One might say that the Jaipur Literature Festival has aged well. Now in its 16th edition, the festival is like the woman who might have grown slightly weathered around the edges, but still manages to attract a retinue of admirers. There was William Dalrymple, of course, who might write about the past, but was very much present at the festival. His hearty guffaw could be heard from a mile away, belying the notion that historians are crusty old fuddy-duddies in ill-fitting suits and half-moon glasses. The highlight this time was the 2021 Nobel prize winner Abdulrazak Gurnah who delivered the keynote address. When asked about how he kept himself humble after receiving the Nobel, he quipped, “It’s not that hard actually. Because people around you always reassure you about how stupid you look or how badly dressed you are.” There were many other heavyweights, too, like Pulitzer-winner Caroline Elkins, Booker-winner Marlon James and the usual suspects. After all, what is a literary festival without Shashi Tharoor?

64-Nobel-laureate-Abdulrazak-Gurnah Humble in victory: Nobel laureate Abdulrazak Gurnah delivered the keynote address at the festival.

The mood was jovial, with youngsters in ripped jeans and kitten heels lounging around on the lawns taking photos of each other, seemingly not caring about the state of Indian democracy, how Europeans saw India before the age of exploration, the future of education or the many other topics that were being discussed at the various sessions. Then there were the intellectuals, who spoke a different language altogether that included words like “iconoclasm”, “mendicant” and “polemics”. Finally, there was the press, shamelessly stockpiling the packets of bourbon biscuits that were being handed out in the media lounge. Even the food was authentic, with dishes whose names sounded like lyrics from old black-and-white movies. After four days of it, however, frequenting the stalls selling Belgian waffles and hot chocolate did not feel like you had sold out on your Indian heritage.

But more authentic than the food was the poetry, simply because there is nothing like poetry to universalise a personal experience and make you feel included in another’s feelings and thoughts. Near the end of each day was the poetry hour, when such renowned poets as Makarand R. Paranjape, Jerry Pinto, Frank Baes, K. Satchidanandan and Meena Kandasamy recited from their collections. Kandasamy read from her latest work, Tirukkural: The Book of Desire, her translation of the ancient Tamil poet and philospher, Tiruvalluvar.

65-Meena-Kandasamy Meena Kandasamy

According to her, the Tirukkural is as relevant today as it was centuries ago. “This is something you can read to your lover in bed,” she said. “But it is also something that you can tweet. The couplets are very tech-savvy. There is one which goes: ‘A little stolen glance is so much more than so much sex.’ Like this you can tweet.”
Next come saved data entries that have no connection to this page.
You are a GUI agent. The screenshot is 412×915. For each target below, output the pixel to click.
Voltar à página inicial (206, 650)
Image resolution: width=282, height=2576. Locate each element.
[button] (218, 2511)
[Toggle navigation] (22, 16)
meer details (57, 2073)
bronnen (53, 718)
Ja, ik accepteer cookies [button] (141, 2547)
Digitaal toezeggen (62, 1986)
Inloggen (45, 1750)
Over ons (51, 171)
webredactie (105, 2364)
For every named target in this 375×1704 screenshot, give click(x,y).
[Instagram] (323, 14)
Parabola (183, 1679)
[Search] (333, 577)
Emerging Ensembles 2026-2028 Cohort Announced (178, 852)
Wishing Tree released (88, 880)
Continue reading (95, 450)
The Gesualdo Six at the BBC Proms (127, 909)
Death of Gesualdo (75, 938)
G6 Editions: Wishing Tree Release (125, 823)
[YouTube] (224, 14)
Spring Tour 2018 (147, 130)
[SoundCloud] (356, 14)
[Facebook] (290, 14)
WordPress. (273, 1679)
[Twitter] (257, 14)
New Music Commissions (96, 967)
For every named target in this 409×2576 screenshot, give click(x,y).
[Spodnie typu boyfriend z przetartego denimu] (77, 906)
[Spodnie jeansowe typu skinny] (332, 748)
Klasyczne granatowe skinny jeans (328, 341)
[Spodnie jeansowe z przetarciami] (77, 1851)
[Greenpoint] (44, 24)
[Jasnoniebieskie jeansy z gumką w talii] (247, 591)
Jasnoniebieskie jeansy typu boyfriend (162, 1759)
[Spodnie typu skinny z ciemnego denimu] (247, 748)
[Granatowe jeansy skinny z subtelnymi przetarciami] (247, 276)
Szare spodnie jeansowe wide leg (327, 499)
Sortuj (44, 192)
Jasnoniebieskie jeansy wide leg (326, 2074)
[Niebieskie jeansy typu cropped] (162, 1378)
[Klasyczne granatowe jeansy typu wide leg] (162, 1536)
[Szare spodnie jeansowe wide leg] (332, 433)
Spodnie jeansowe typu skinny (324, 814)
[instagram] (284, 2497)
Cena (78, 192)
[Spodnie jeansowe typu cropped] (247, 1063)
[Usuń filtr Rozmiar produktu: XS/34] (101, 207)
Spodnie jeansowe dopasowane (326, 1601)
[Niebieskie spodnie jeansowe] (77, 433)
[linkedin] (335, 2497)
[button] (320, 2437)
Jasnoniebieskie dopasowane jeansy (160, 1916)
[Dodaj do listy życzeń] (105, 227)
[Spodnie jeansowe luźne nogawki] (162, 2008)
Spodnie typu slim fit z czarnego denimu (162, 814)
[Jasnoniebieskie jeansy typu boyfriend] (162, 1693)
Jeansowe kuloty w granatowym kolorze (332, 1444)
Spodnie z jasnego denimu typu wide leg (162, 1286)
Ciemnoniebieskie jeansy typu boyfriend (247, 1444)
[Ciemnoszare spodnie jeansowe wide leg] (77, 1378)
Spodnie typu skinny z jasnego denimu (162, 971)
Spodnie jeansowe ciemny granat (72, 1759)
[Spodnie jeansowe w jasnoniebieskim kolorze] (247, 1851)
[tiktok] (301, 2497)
If Moin Mir (who proved that everyone with movie star looks did not want to become a movie star) elaborated on the wonders of sufism, Indian-American scholar Nikki-Guninder Kaur Singh expounded on Sikh poetry, specifically Guru Nanak’s writings in the Guru Granth Sahib. “Even as it incorporates sufism and the Hindu bhagats, the Guru Granth Sahib is sheer poetry,” she said. “The hymns on [the Mughal invader] Babur, for example, are some of the most powerful war poetry. You can almost hear the crackle of the flames in which women committed sati and the veils of Muslim women being ripped apart. The swords clashing, the guns going off…. He records all that in his poetry.”

But along with religion, romance and revolt, there was space for satire, too. Frank Baes narrated a poem on waking up one day as a DJ. Satchidanandan rapped to a poem on walking.

Walk, walk, walk together

Walk with the questions, yet to find an answer….

Walk with the last leaf of a felled tree

Walk with the consonants of a proscribed poem

Walk with the blood from a stabbed wound

And as you walked away from the festival, into a night sky clamouring with the call of circling hawks, the sound of poetry resonated in your heart, even as the verses faded from your mind.